Using Called Strikes to Find Sleeper Prospects: Catchers

While he’s not a sleeper, Will Smith’s (right) minor league performance has made him one of the best catching prospects in baseball. (via Dustin Nosler)

If you’ve been wondering whether Sicnarf Loopstok is a legit prospect, and not just an 80 grade name, you’ll be relieved to know he was the best pitch framer Double-A has ever seen, at least according to data dating back to 2008.

If you’re old enough to remember when Josmil Pinto was a legit catching prospect, we’ll explore why that was doomed to failure from the start.

If you’re a Mets fan, you’ve probably had countless sleepless nights wondering why Jeff Glenn was still with the organization, as recently as last season, despite his .191 batting average and 71 WRC+ as a 23-year-old at High-A. Spoiler alert, he’s a pretty good pitch framer.

If you were baffled when the Rangers called up Jose Trevino from Double-A, rest assured it was due to his long track record as an elite receiver.

Today, we’re going to delve into the metric of called strikes gained, otherwise known as called strikes above average, framing, or presenting. We’ll simply refer to this metric as CS%+ (called strike percentage plus), which will use a 100 scale to compare relative performance, with numbers greater than 100 indicating an above-average skill, and numbers below 100 representing below-average skill. Specifically, CS%+ is a measure of all pitches the batter does not swing at.

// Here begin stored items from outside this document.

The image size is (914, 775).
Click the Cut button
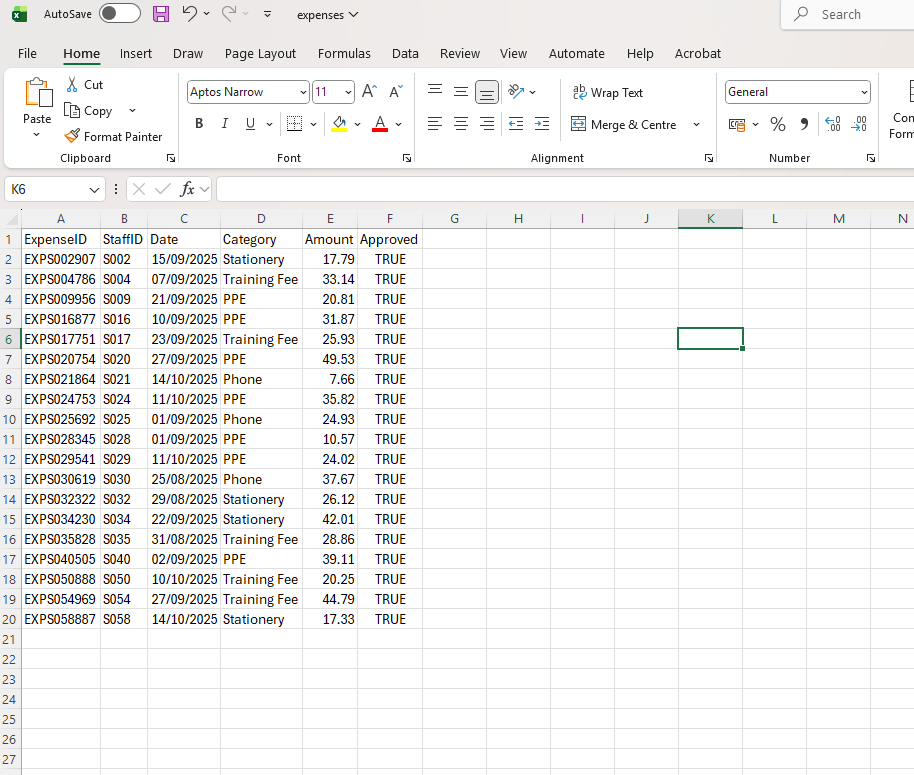click(x=84, y=84)
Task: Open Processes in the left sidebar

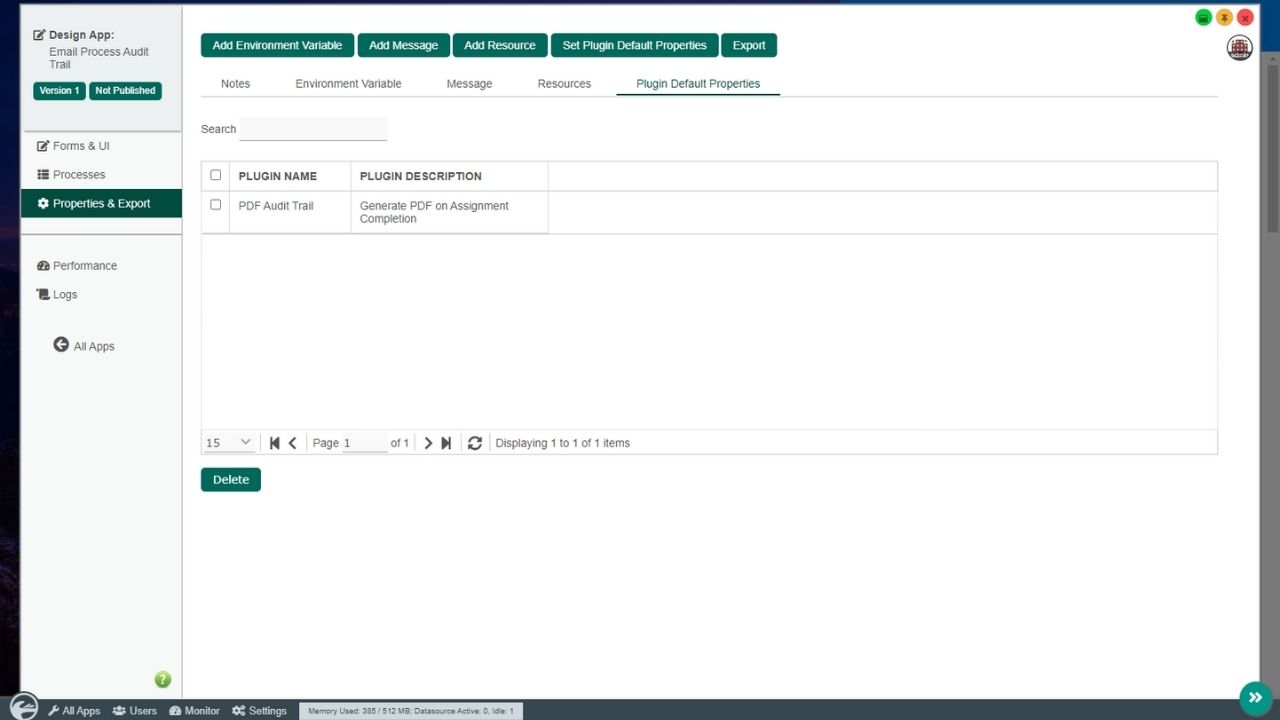Action: (78, 174)
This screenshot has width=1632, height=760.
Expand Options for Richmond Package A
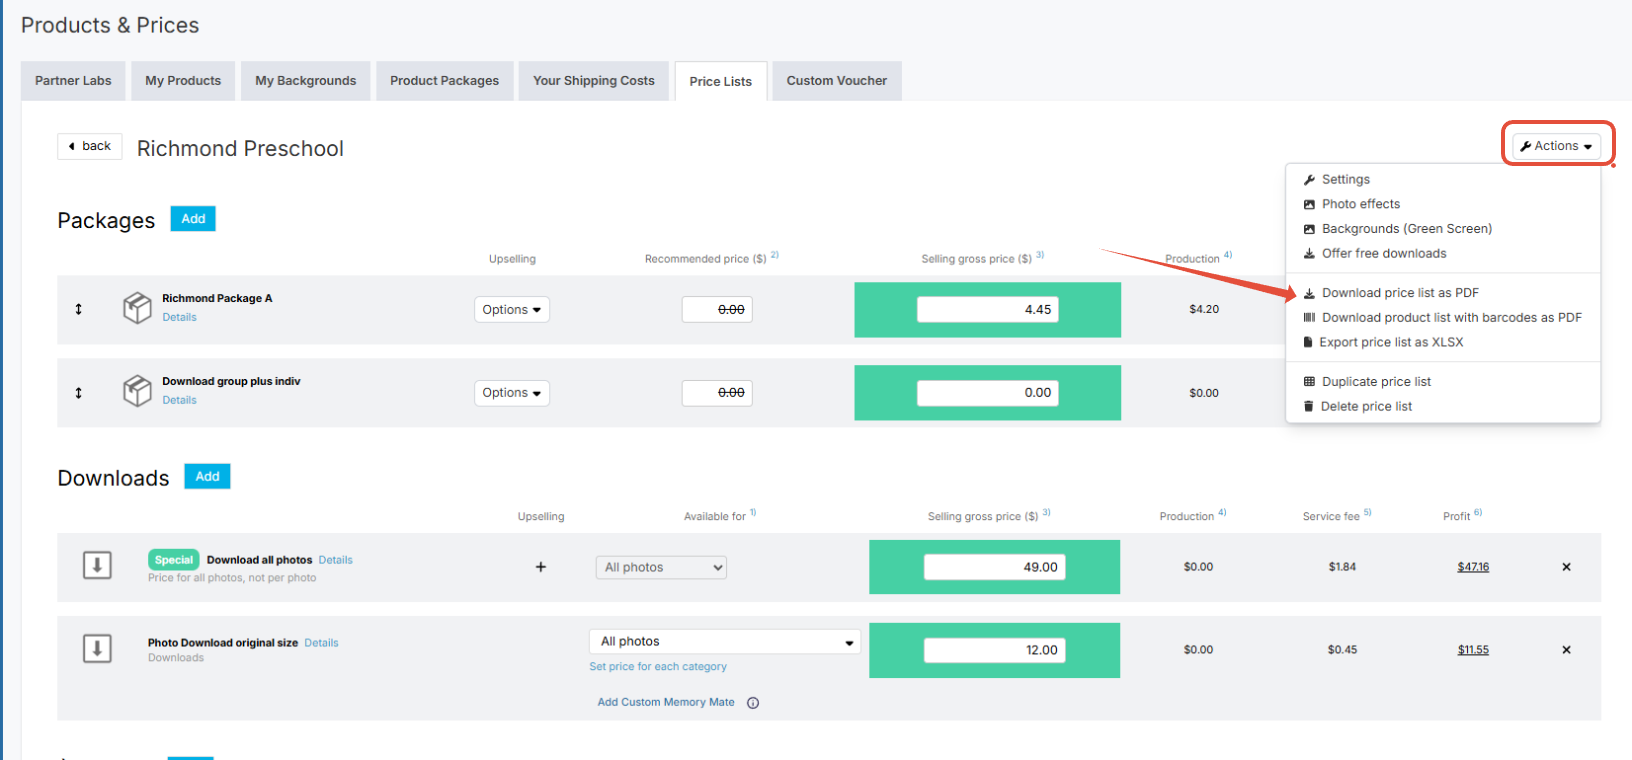(x=511, y=310)
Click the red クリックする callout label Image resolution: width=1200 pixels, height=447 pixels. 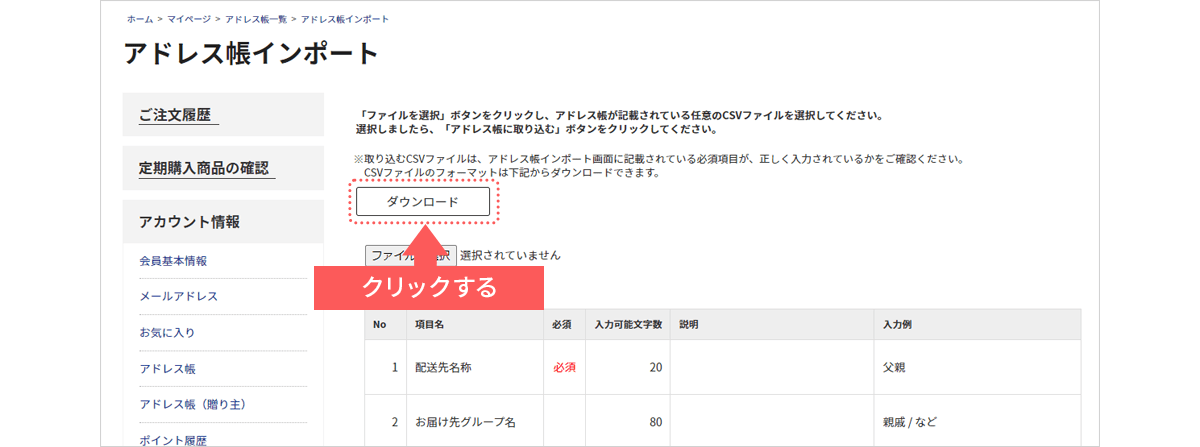tap(429, 287)
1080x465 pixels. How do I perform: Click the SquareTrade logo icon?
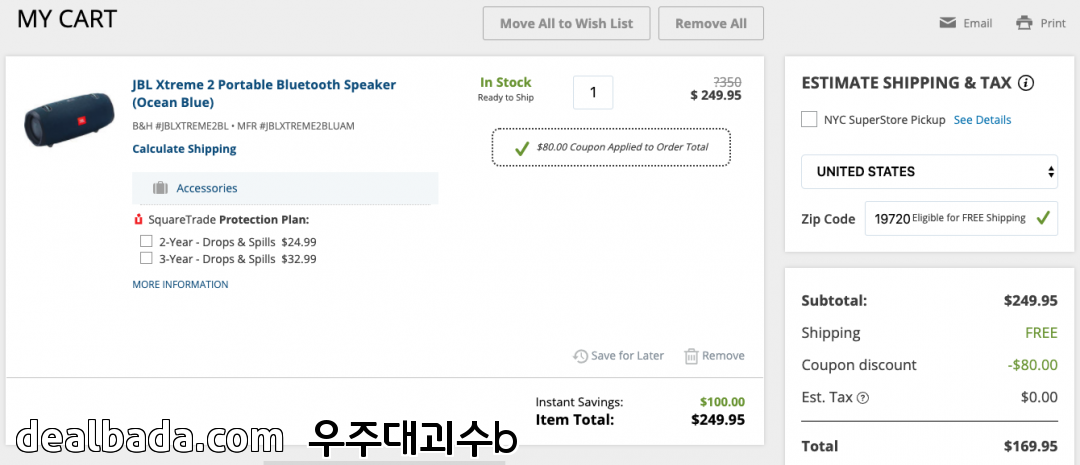tap(138, 220)
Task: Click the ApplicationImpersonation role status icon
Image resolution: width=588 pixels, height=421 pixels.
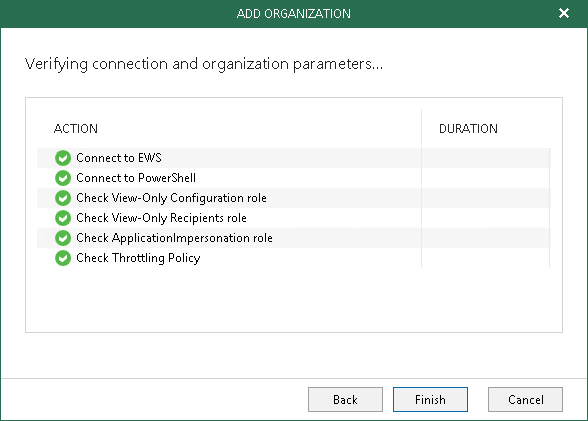Action: 63,238
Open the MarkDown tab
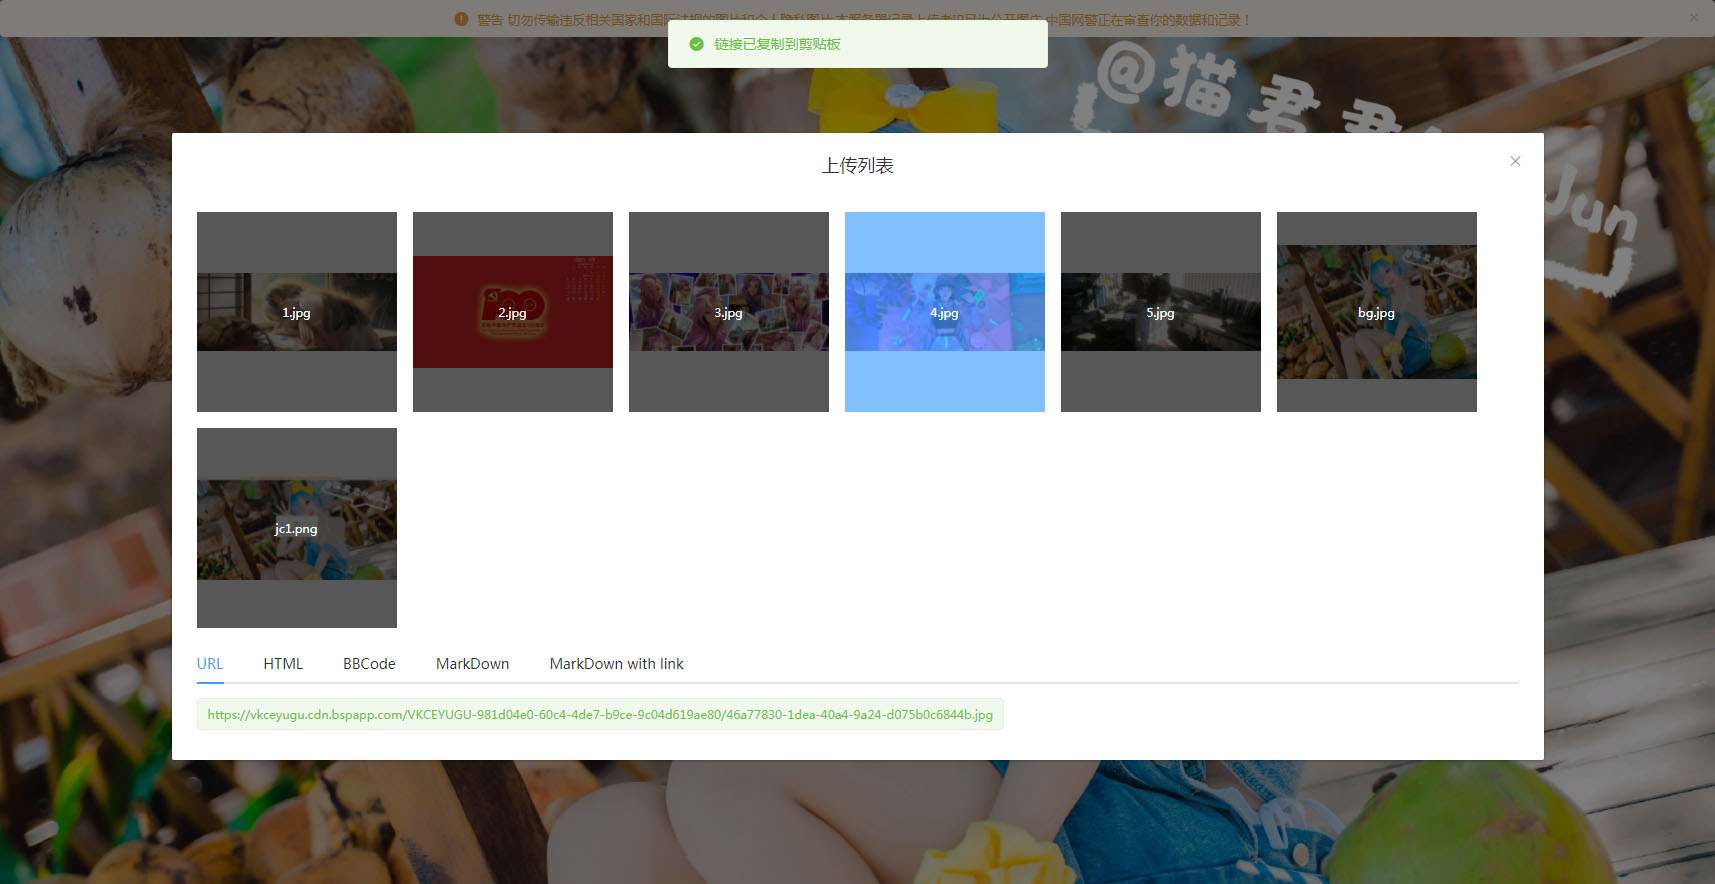The height and width of the screenshot is (884, 1715). (x=472, y=664)
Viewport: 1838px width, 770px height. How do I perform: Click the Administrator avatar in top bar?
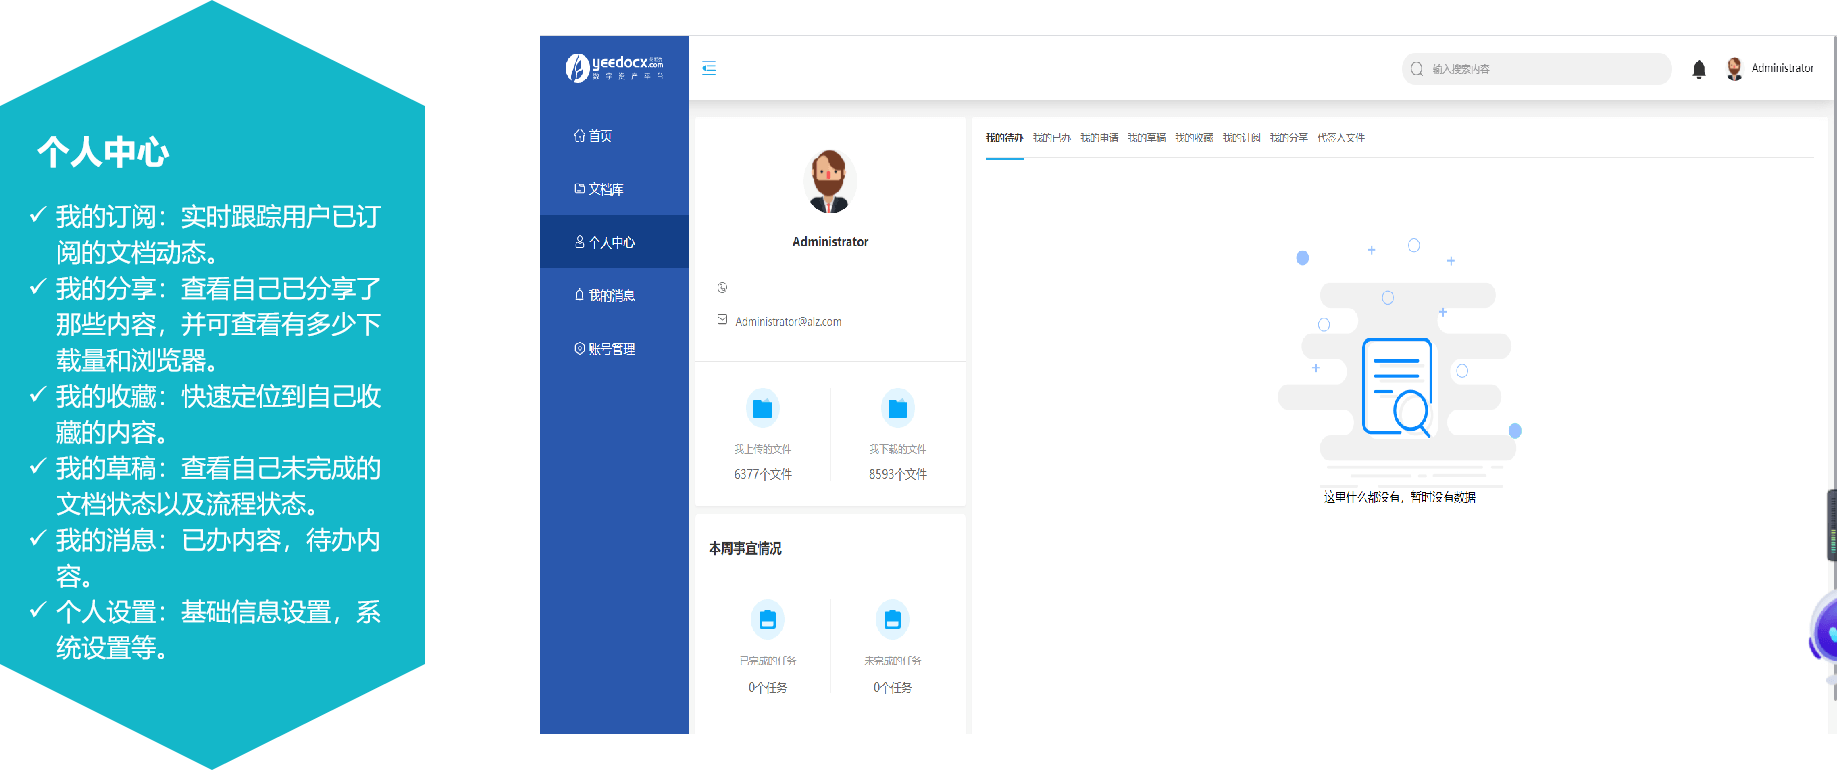pyautogui.click(x=1734, y=69)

Attempting to measure something with too much precision can make a model less robust than a theoretically simpler, broader approach. While this may not be true for models where the inputs themselves are all pure, in cases where every single variable is an estimate, it may not be appropriate to assume greater precision than is available.

Note that this is not an academic assertion based on a deep understanding of statistics; rather, it is a pragmatic approach that prefers to acknowledge that if we have n factors feeding into a model, all of which are extremely significant to the model, one could argue the simplest approach is just to take each factor at an equal weight. The alternative would be to apply advanced models that strip out collinearity from these variables, then hope the new weights eke out a little more precision than just the simple average.

Where are we going with this? The probability of getting a called strike depends on a variety of factors, all of which are linked to each other to varying degrees depending on the league. The primary factors are as follows:

  • Catcher
  • Umpire
  • Pitcher
  • Batter
  • Venue
  • Day vs. night (7 p.m. starts get +0.3 percentage points more called strikes than 1 p.m. starts in Triple-A and the major leagues.)
  • Away vs. home (Away batters get 0.5-0.6 percent points more called strikes than home batters in Triple-A and the majors)

For the purposes of today’s piece, we’ll ignore the day/night and home/away effects, and focus on the other five factors.

Here’s a somewhat illustrative visual showing how much of a game’s called-strike percentage we can predict based on the first five factors, all the way down to Low-A, using all games played since 2008 that had at least 200 pitches thrown.

A few statistical notes:

  • The venue has a much stronger correlation the lower you go in the minors. This is likely due to increased collinearity with umpires and players due to the smaller league sizes. The R2 correlations are roughly 11 percent in Single-A, 10 percent in Double-A, nine percent in Triple-A and seven percent in the majors.
  • Umpires showed a consistent correlation from Double-A to the majors (8-10 percent range). High-A and Low-A were lower, but this may be due to flaws in the ability to accurately extract the umpire names from the box scores. Umpire names are manually entered and manually scrubbed. Strangely, Low-A showed a very strong 15 percent R2 correlation. Anecdotally, this author finds the data at Low-A to be superior to the High-A data for reasons unknown.
  • At the lower levels, pitcher ability here is paramount. Going from Low-A to the Triple-A, we get correlations of 30 percent, 20 percent, 21 percent, 20 percent, and 18 percent, compared to 12.5 percent at the major league level. Pitchers are consistently the strongest factor.
  • Catchers show a roughly 10-12 percent correlation in the minors and an eight percent correlation in the majors.
  • Batters show a similar 10-12 percent correlation in the minors and a seven percent correlation in the majors.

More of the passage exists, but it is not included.